## GIVEN DATA:
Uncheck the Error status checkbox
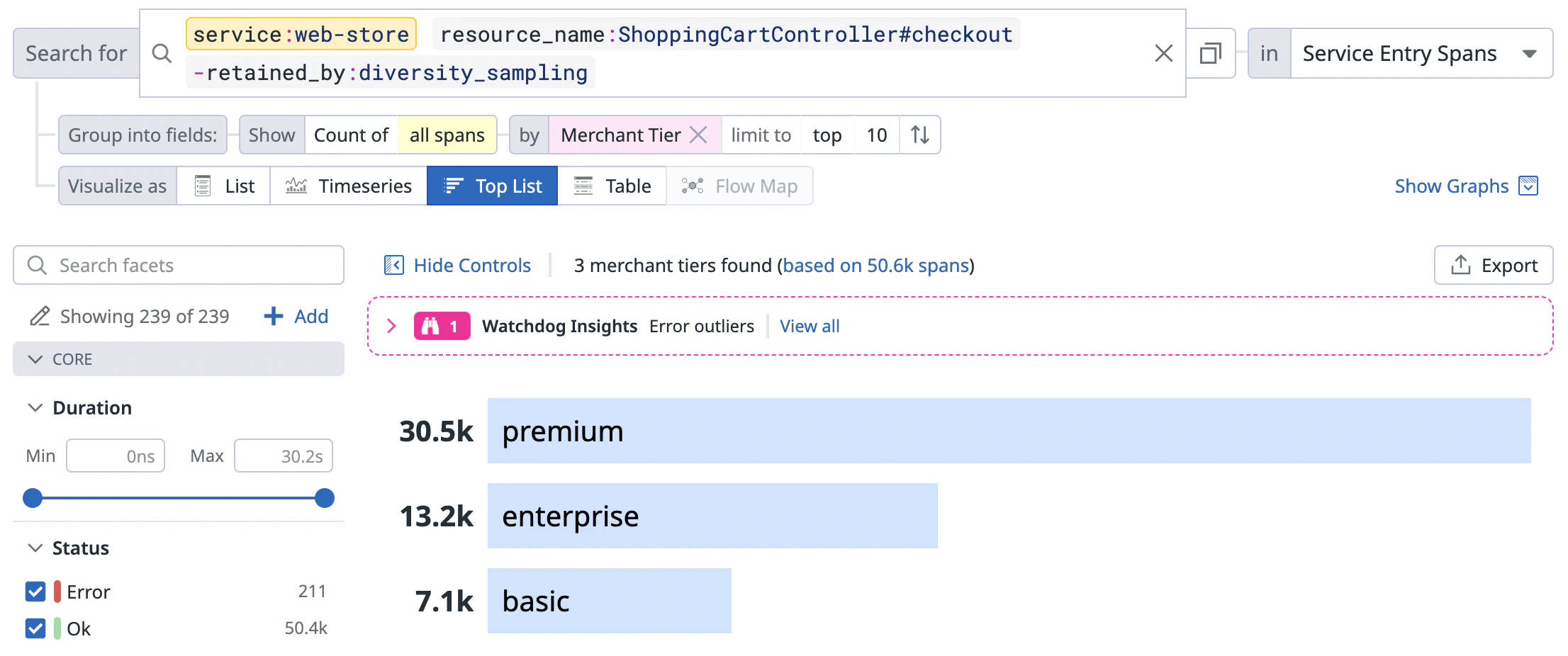 pyautogui.click(x=35, y=592)
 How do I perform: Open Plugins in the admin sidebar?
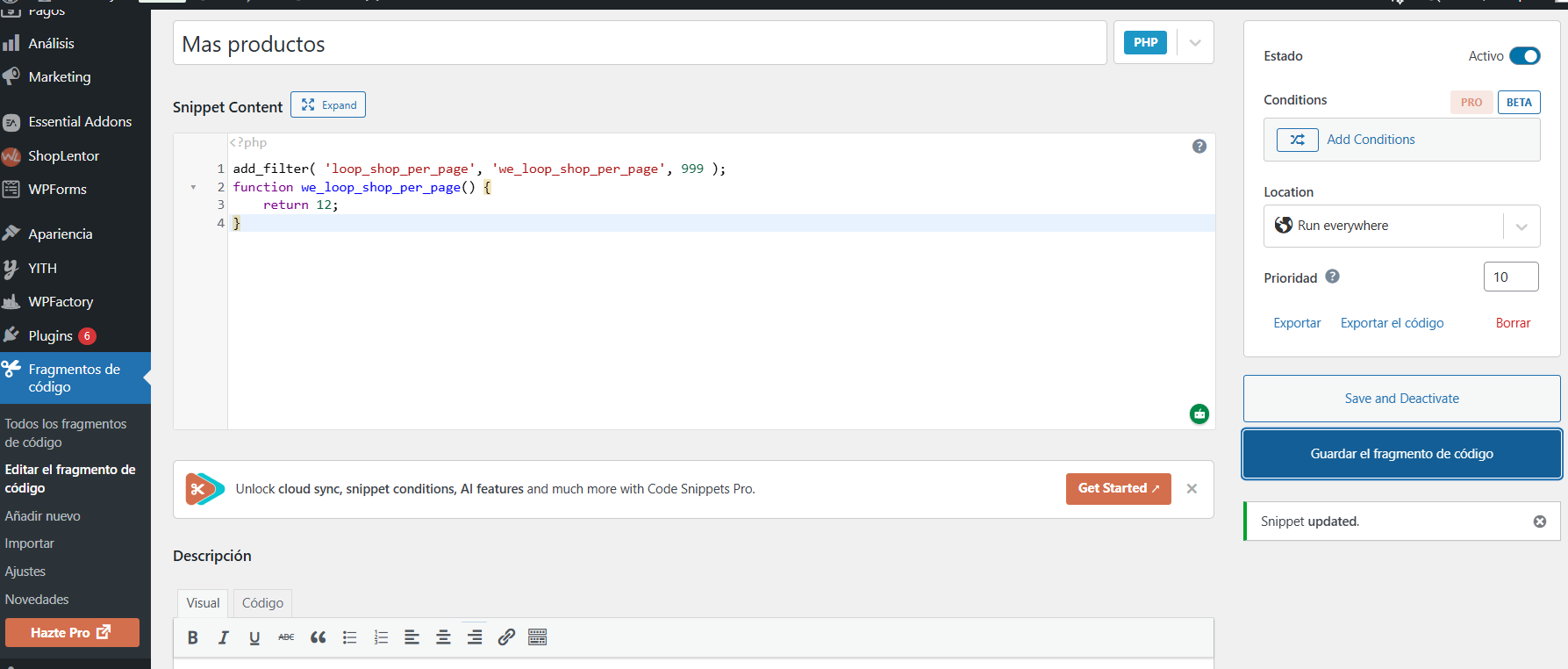[x=51, y=336]
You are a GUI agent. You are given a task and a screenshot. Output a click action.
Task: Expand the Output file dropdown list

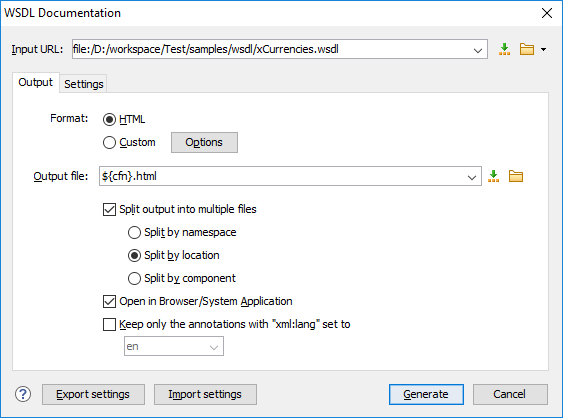click(x=472, y=177)

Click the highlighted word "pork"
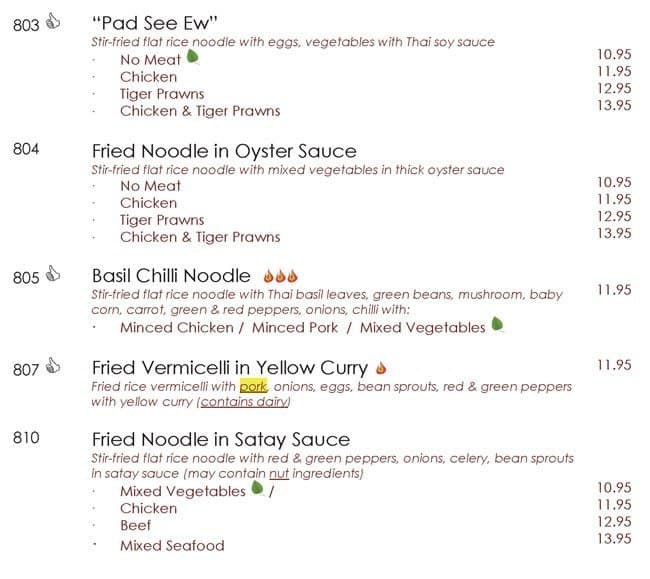pos(254,386)
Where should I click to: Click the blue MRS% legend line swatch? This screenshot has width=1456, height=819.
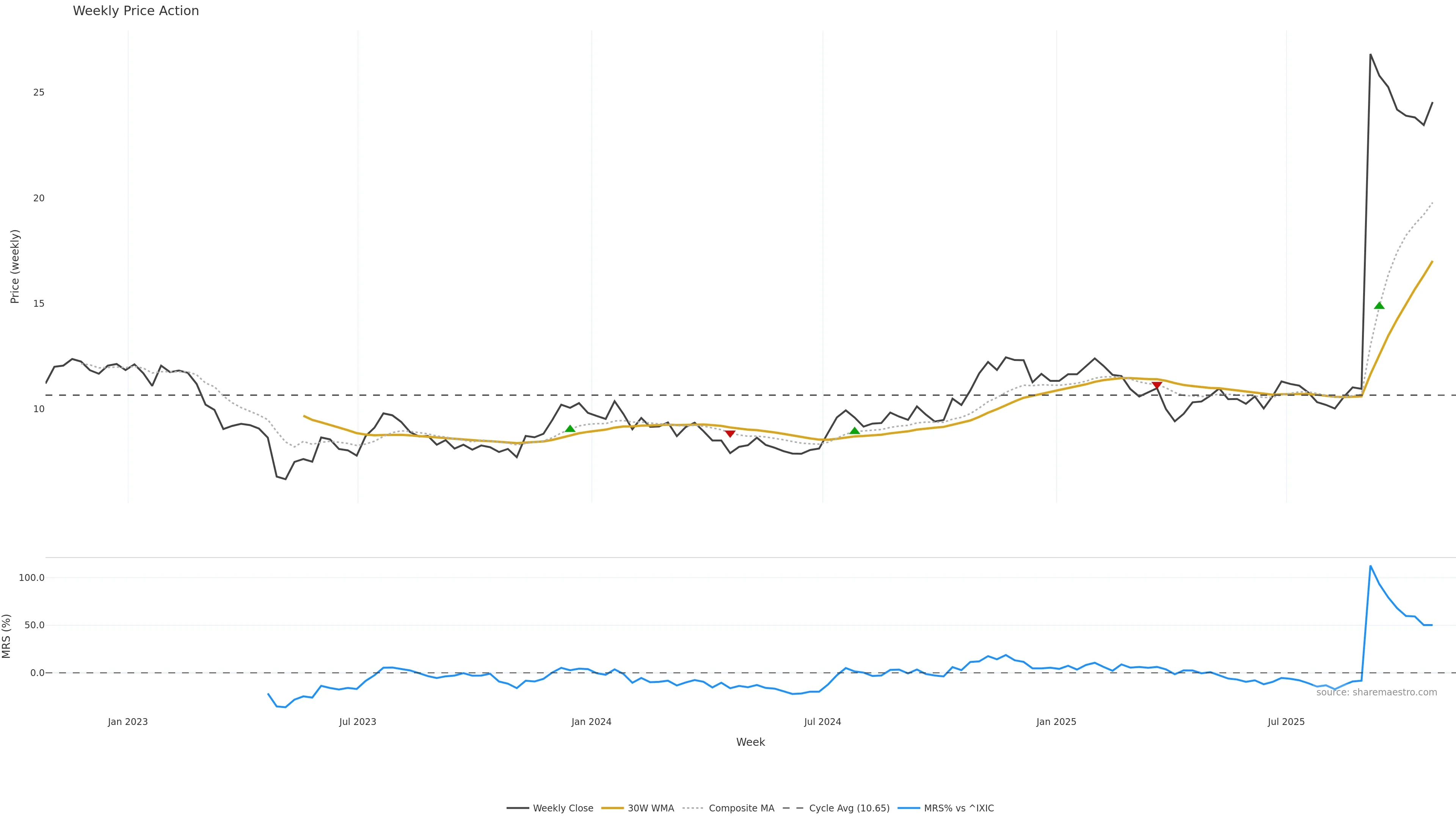(908, 808)
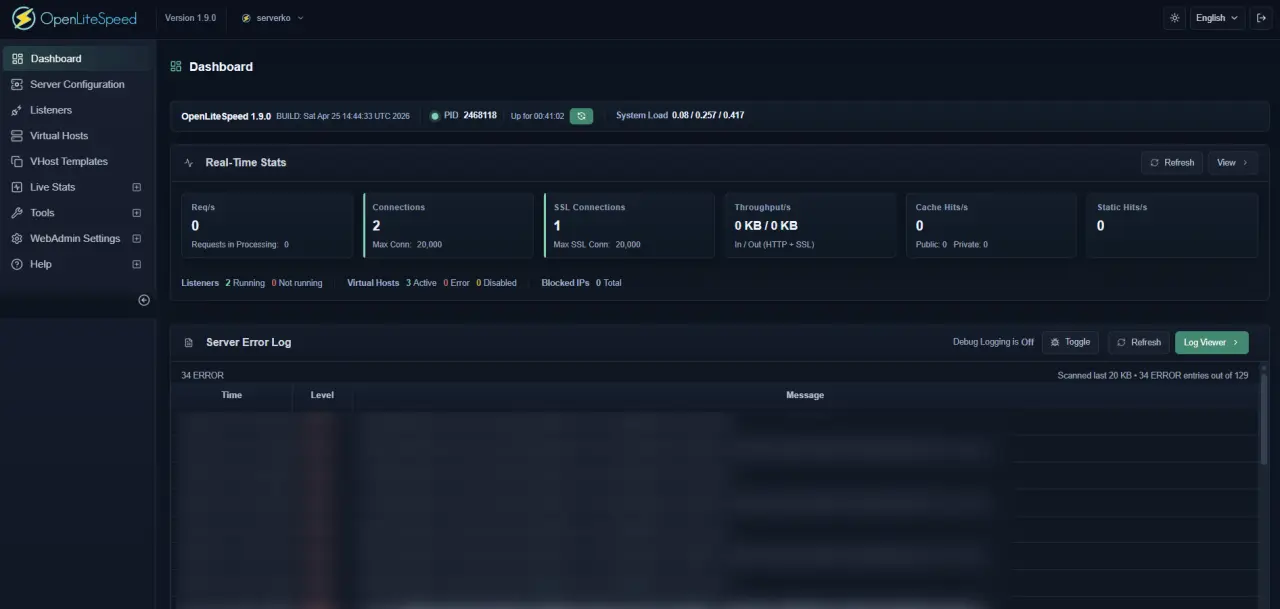
Task: Toggle light/dark theme with the sun icon
Action: coord(1174,17)
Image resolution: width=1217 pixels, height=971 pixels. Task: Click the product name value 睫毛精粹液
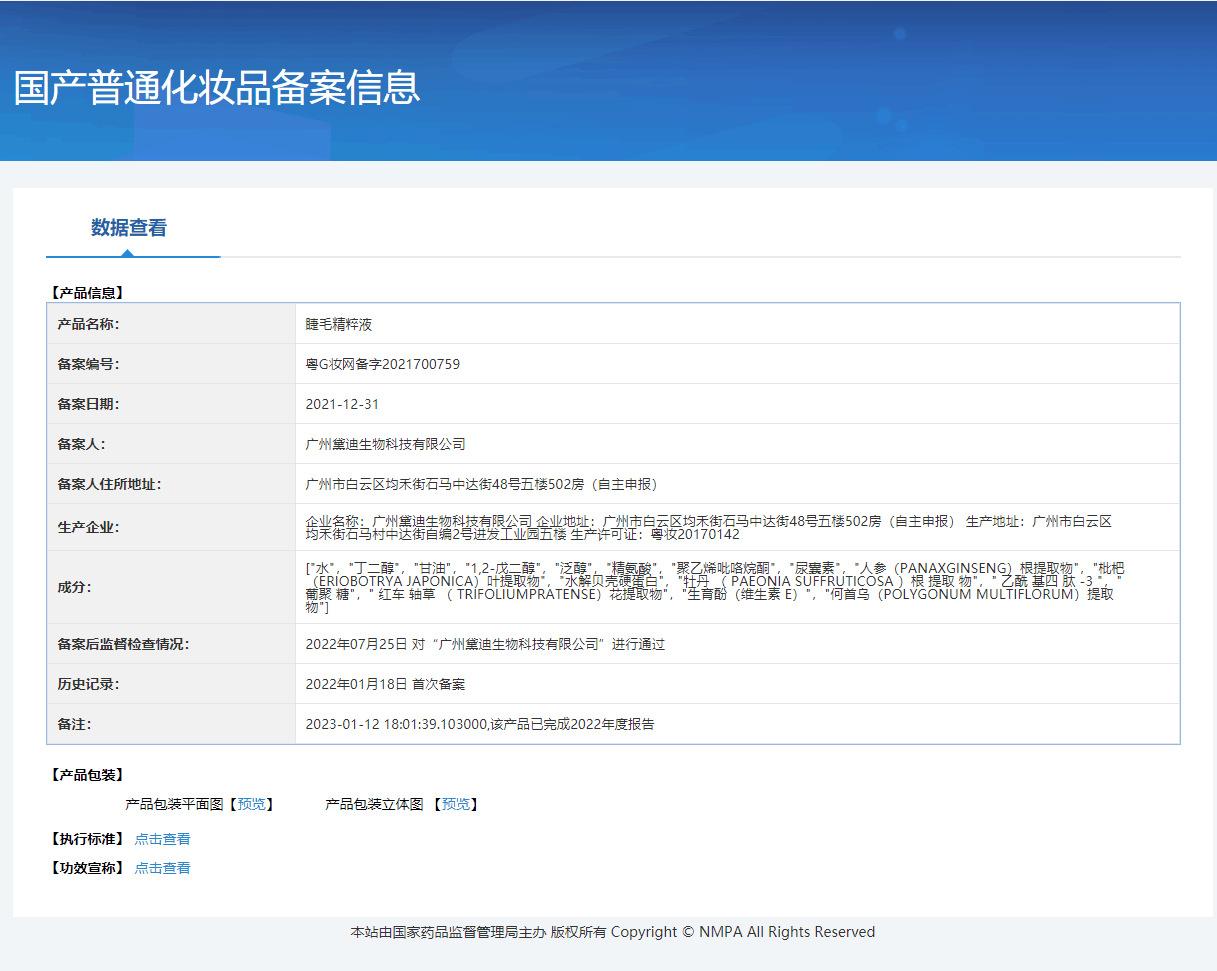(x=339, y=325)
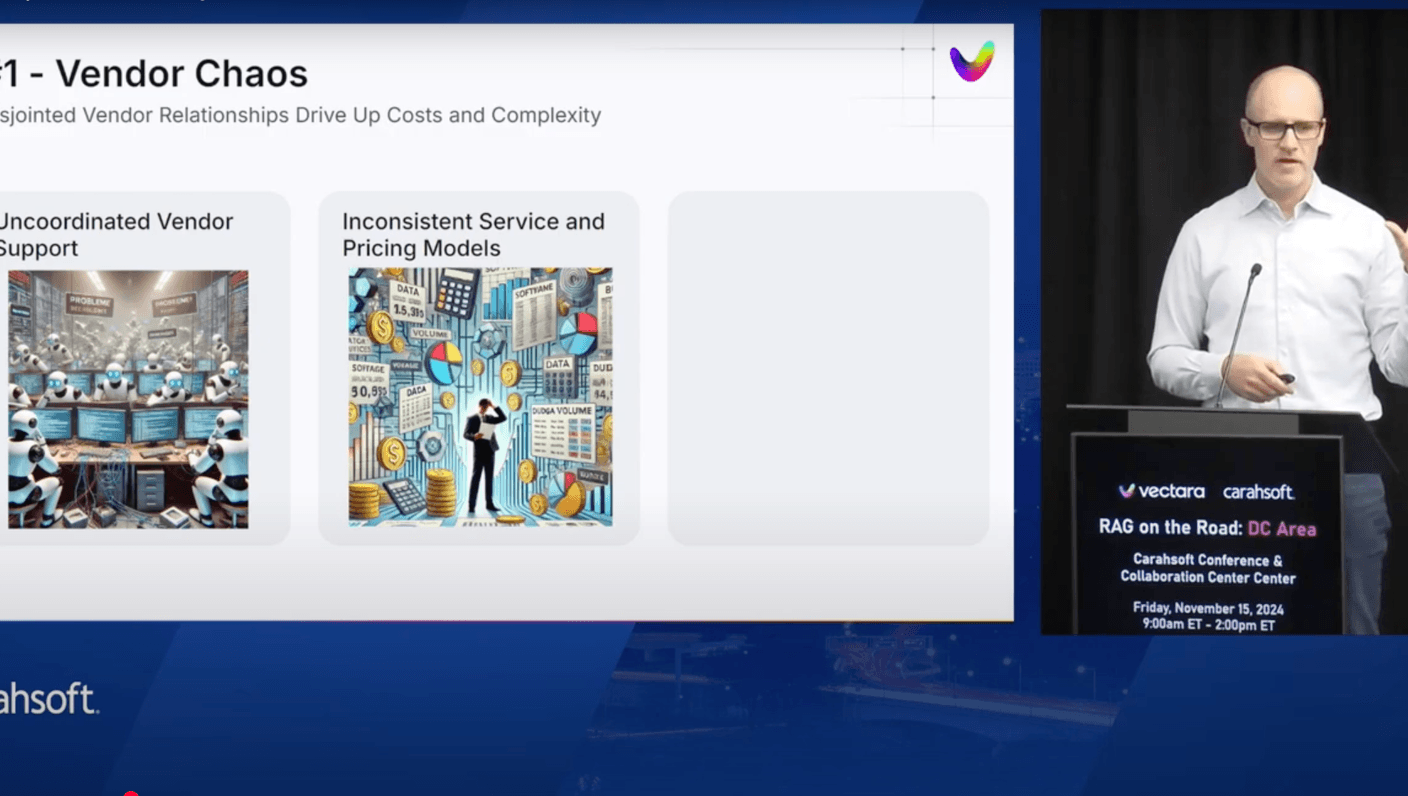Click the "Inconsistent Service and Pricing Models" heading

point(473,234)
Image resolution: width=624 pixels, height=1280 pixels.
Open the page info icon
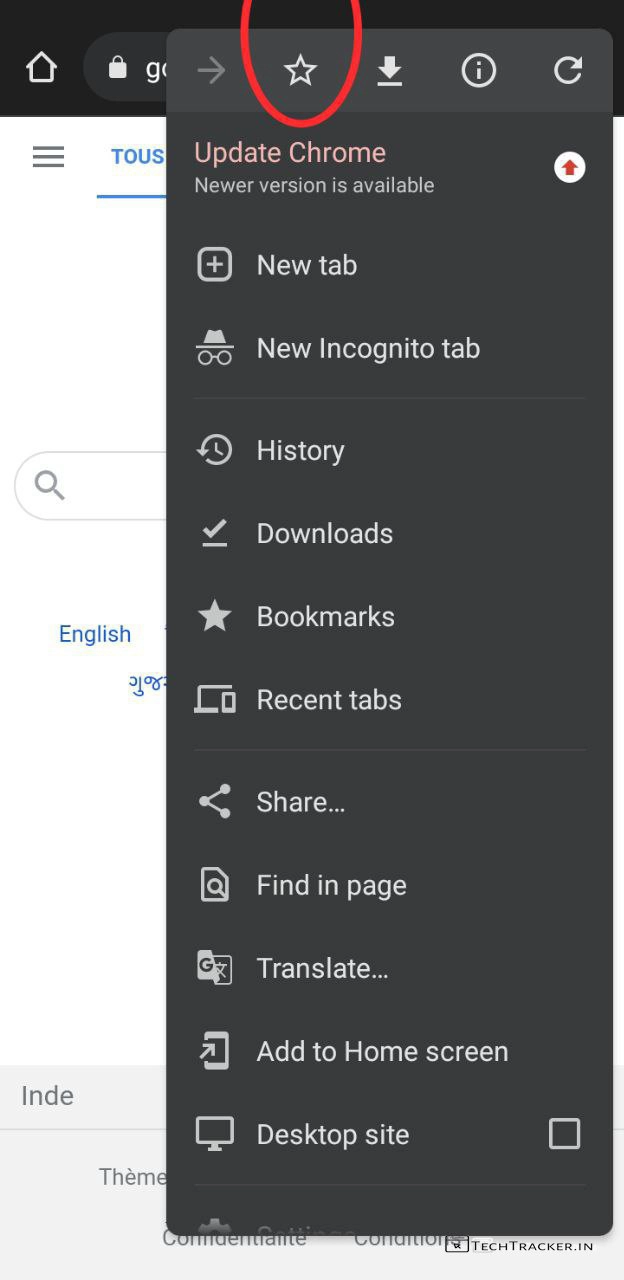click(x=478, y=70)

## TASK:
Transcribe the complete set of entries verbatim. No pictures belong in the copy.

## WRITTEN REPLY:
Uncheck the Error status checkbox
 pyautogui.click(x=35, y=592)
 How do I perform: Open Plugins in the admin sidebar?
[x=51, y=336]
You are a GUI agent. You are given a task and a screenshot. Output a click action.
Task: Expand the Output file dropdown list

click(x=472, y=177)

Click the highlighted word "pork"
pos(254,386)
Where should I click to: Click the blue MRS% legend line swatch? This screenshot has width=1456, height=819.
(908, 808)
Task: Toggle light/dark theme with the sun icon
Action: coord(1174,17)
Image resolution: width=1217 pixels, height=971 pixels. Task: Click the product name value 睫毛精粹液
(x=339, y=325)
Click the "Inconsistent Service and Pricing Models" heading

point(473,234)
Image resolution: width=624 pixels, height=1280 pixels.
Open the page info icon
click(x=478, y=70)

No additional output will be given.